British theatre organization

The Royal Air Force Theatrical Association is an association and registered charity which links theatre clubs at RAF stations around the world and provides information, training, adjudication and advice. RAFTA undertakes a bi-annual project to put on a large show at a professional theatre using resources from all affiliated clubs. There is an annual One-Act Play Festival (National Drama Festivals Association affiliated), play writing competition and play competition.

== History ==
The Royal Air Force Theatrical Association (RAFTA) was founded in 1974 and became a registered charity in 2011.

All three of the UK Armed Services have a long history that has encouraged theatrical activity, musical revues, concert parties, and the like, as a creative outlet which has led to many service men and women becoming established actors, directors and stage technicians. The formation of ENSA (Entertainments National Service Association) in 1939 solidified the UK forces' commitment to the provision of entertainment of service personnel both in the UK and abroad and the first major wartime Variety Concert was broadcast by the BBC from RAF Hendon in North London on 17 October of that same year.

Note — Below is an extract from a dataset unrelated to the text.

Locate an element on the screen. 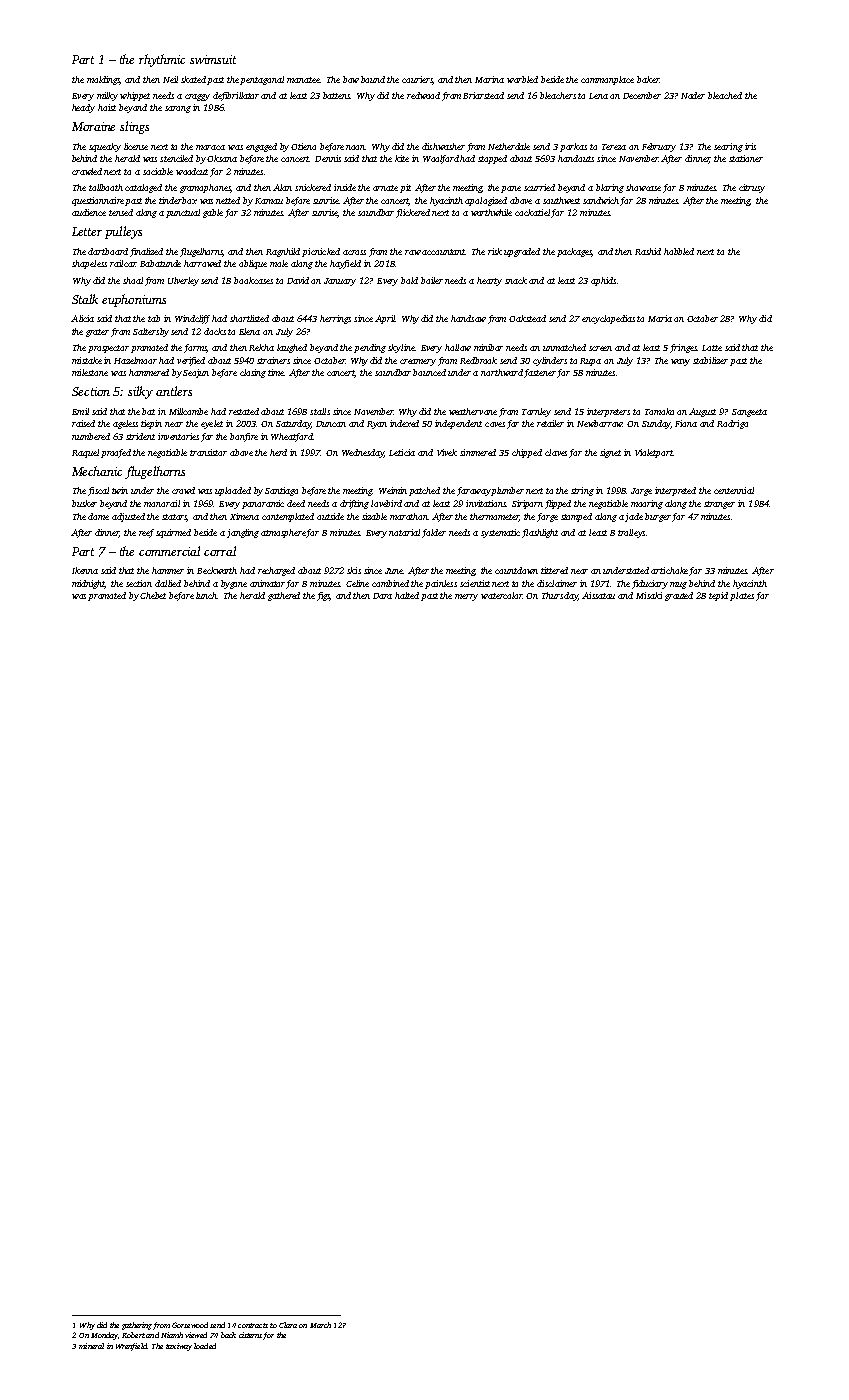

Within the RAF, the station cinemas would often share facilities with the station theatre clubs to produce plays and concerts. Each station's club would encourage membership from both service personnel and their families and many retired service personnel went on to have theatrical careers.

=== Notable Individuals involved with RAF Theatre Clubs ===
Lord Richard Attenborough CBE

Pam Ayres MBE

Sir Alan Bates CBE

Rodney Bewes

Brian Blessed OBE

Richard Burton CBE

Max Bygraves OBE

Roy Dotrice OBE

Denholm Elliott CBE

Tony Hancock

Sir Rex Harrison

Sir Christopher Lee CBE

Bob Monkhouse OBE

Warren Mitchell

Dudley Sutton

In the 1970s it was decided that the RAF needed an umbrella organisation to co-ordinate the some 50 theatre clubs throughout the service and in 1974 RAFTA was founded by Group Captain Edgar Martyn Allies, Squadron Leader Mike Lambe and Group Captain Peter Gibson MBE.